::: Task input :::

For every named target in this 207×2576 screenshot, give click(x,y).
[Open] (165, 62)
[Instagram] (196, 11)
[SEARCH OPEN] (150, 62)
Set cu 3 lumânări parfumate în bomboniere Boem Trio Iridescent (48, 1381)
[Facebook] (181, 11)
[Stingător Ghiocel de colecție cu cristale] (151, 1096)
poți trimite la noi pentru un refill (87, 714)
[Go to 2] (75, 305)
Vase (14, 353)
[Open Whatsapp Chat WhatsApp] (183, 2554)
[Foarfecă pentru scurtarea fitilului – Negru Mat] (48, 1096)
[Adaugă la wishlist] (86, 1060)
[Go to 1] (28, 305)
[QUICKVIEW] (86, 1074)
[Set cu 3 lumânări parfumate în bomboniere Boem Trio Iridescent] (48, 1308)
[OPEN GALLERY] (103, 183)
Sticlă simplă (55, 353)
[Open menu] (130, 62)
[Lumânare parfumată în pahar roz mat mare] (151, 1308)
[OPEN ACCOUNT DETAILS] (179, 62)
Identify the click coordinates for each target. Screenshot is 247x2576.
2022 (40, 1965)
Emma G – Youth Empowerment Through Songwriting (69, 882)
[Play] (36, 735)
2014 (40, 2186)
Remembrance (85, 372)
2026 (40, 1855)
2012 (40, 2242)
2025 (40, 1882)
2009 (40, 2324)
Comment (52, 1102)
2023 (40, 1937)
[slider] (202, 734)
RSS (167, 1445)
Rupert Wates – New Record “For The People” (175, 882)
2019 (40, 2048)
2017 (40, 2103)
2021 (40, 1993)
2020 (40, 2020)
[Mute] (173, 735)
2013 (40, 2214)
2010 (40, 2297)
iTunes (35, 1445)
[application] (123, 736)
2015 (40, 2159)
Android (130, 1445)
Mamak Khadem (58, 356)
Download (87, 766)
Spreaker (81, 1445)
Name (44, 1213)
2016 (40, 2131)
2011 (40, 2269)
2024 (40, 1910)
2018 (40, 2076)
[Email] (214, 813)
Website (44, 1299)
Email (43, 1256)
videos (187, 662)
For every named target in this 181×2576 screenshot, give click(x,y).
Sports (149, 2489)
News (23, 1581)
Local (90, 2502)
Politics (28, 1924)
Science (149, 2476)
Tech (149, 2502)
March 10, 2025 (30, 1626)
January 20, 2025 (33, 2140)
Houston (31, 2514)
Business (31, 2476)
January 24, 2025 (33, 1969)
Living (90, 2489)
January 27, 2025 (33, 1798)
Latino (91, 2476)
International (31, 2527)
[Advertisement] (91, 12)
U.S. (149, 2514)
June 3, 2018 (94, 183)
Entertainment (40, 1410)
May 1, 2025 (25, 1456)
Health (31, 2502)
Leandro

:::

What to do => Give back exactly the lines above starting at the line where "2022 (40, 1965)" appears and ending at the line where "2017 (40, 2103)" appears, both included, with no other lines.

Reply to the exercise =>
2022 (40, 1965)
Emma G – Youth Empowerment Through Songwriting (69, 882)
[Play] (36, 735)
2014 (40, 2186)
Remembrance (85, 372)
2026 (40, 1855)
2012 (40, 2242)
2025 (40, 1882)
2009 (40, 2324)
Comment (52, 1102)
2023 (40, 1937)
[slider] (202, 734)
RSS (167, 1445)
Rupert Wates – New Record “For The People” (175, 882)
2019 (40, 2048)
2017 (40, 2103)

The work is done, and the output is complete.